DocBook: use the same normalisation for biblio IDs and their references.

[features.git] / src / output_docbook.cpp
diff --git a/src/output_docbook.cpp b/src/output_docbook.cpp

index e9d826b9bd30f0decc641f794262dbe511ff65b6..e9bd621898ed7e485a4fc91cf79bf48ffc44f421 100644 (file)
--- a/src/output_docbook.cpp
+++ b/src/output_docbook.cpp
@@ -11,12 +11,13 @@
  
  #include <config.h>
  
+#include "output_docbook.h"
+
  #include "Buffer.h"
  #include "buffer_funcs.h"
  #include "BufferParams.h"
  #include "Font.h"
  #include "InsetList.h"
-#include "output_docbook.h"
  #include "Paragraph.h"
  #include "ParagraphList.h"
  #include "ParagraphParameters.h"
@@ -27,9 +28,11 @@
  #include "insets/InsetBibtex.h"
  #include "insets/InsetBibitem.h"
  #include "insets/InsetLabel.h"
+#include "mathed/InsetMath.h"
  #include "insets/InsetNote.h"
  
  #include "support/lassert.h"
+#include "support/textutils.h"
  
  #include <stack>
  #include <iostream>
@@ -373,7 +376,8 @@ void makeBibliography(
                 if (!ip)
                         continue;
                 if (const auto * bibitem = dynamic_cast<const InsetBibitem*>(ip)) {
-                       attr = from_utf8("xml:id='") + bibitem->getParam("key") + from_utf8("'");
+                       auto id = xml::cleanID(bibitem->getParam("key"));
+                       attr = from_utf8("xml:id='") + id + from_utf8("'");
                         break;
                 }
         }
@@ -446,33 +450,35 @@ void makeParagraph(
         // Plain layouts must be ignored.
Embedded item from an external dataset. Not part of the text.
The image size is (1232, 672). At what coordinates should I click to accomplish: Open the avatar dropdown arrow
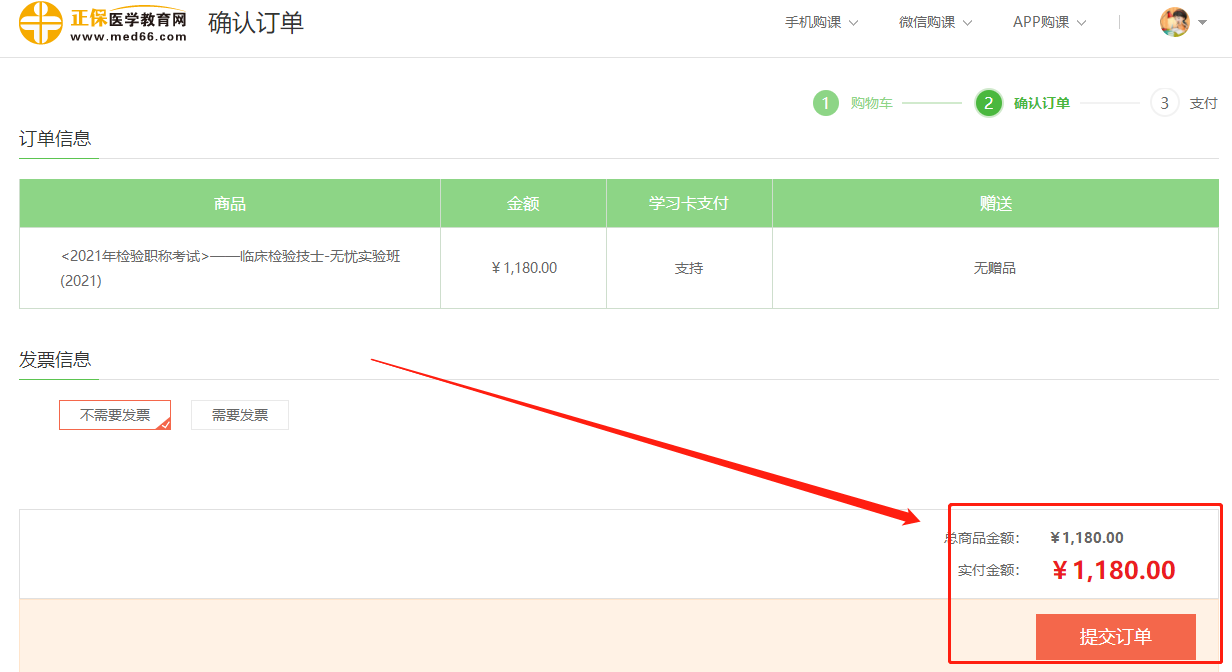1202,23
         special_case |= buf.params().documentClass().isPlainLayout(par->layout()) && !runparams.docbook_force_pars;
         // Equations do not deserve their own paragraph (DocBook allows them outside paragraphs).
+       // Exception: any case that generates an <inlineequation> must still get a paragraph to be valid.
         special_case |= nInsets == (size_t) par->size() && std::all_of(par->insetList().begin(), par->insetList().end(), [](InsetList::Element inset) {
-               return inset.inset && inset.inset->asInsetMath();
+               return inset.inset && inset.inset->asInsetMath() && inset.inset->asInsetMath()->getType() != hullSimple;
+       });
+       // Floats cannot be in paragraphs.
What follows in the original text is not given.